→ **Exercise goal**
Please set down the passage of the forum thread below that runs from "Right on Twohats, except" up to and including "(Sep 15, 2006)", word for word.

→ **Selected excerpt**
BEGIN
Found a new spot late last season that no one knows about. Obviously!


----------



## ctsdaxx (Mar 11, 2005)




----------



## twohats (Oct 1, 2004)

ctsdaxx said:


>


Nice haul. This is like waiting for the opener of deer season.


----------



## ctsdaxx (Mar 11, 2005)

I found that spot the 2 nd week in may and they were all over just waiting for me. That will be one of my first stoips this year as it is right down from the house hehehe.


----------



## Boardman Brookies (Dec 20, 2007)

twohats said:


> Nice haul. This is like waiting for the opener of deer season.


Right on Twohats, except we know the date of the deer opener! This cold weather is pushing everything back so who knows when the first will start to pop up.


----------



## fasthunter (Sep 15, 2006)

Those are all some BEAUTIFUL photos!!


----------



## mjmmusser (Apr 24, 2005)

My largest is a 16" bigfoot. We got into them good that day and had to return to the car four or five times to unload our bags. 

We got some decent blacks last year, my brother found one around 10" and my biggest was around 6" that day.


----------



## jondahighlander (Nov 10, 2008)
END
→ **Data lines**
BEGIN
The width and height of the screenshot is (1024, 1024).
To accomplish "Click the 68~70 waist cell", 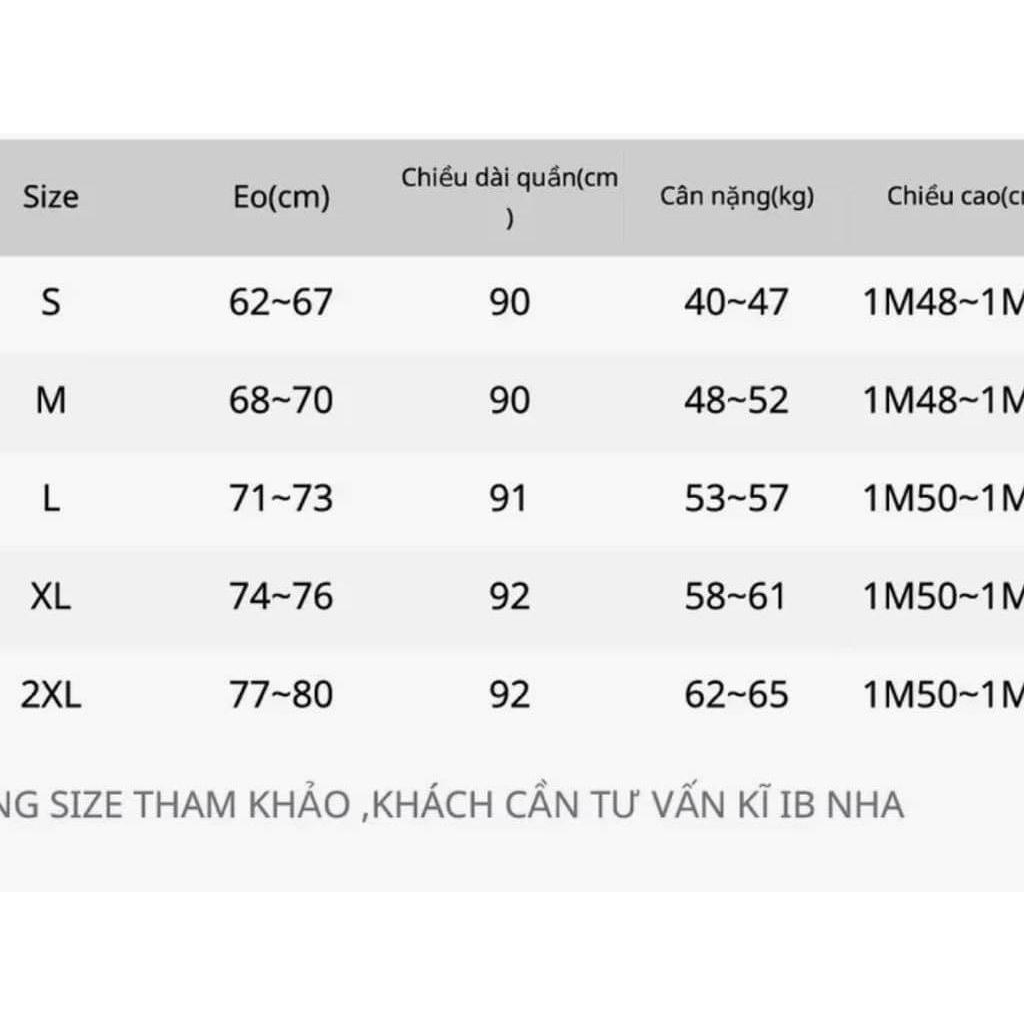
END
→ **Worked solution**
Right on Twohats, except we know the date of the deer opener! This cold weather is pushing everything back so who knows when the first will start to pop up.


----------



## fasthunter (Sep 15, 2006)